(Given records)

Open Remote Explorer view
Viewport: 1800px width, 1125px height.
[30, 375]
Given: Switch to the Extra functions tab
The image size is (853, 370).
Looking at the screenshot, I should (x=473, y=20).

(End Given records)

Your task -
The lines to return run from the one containing "Viewport: 1800px width, 1125px height." through the last line of the material above. Please reproduce them exactly.

Task response -
Viewport: 1800px width, 1125px height.
[30, 375]
Given: Switch to the Extra functions tab
The image size is (853, 370).
Looking at the screenshot, I should (x=473, y=20).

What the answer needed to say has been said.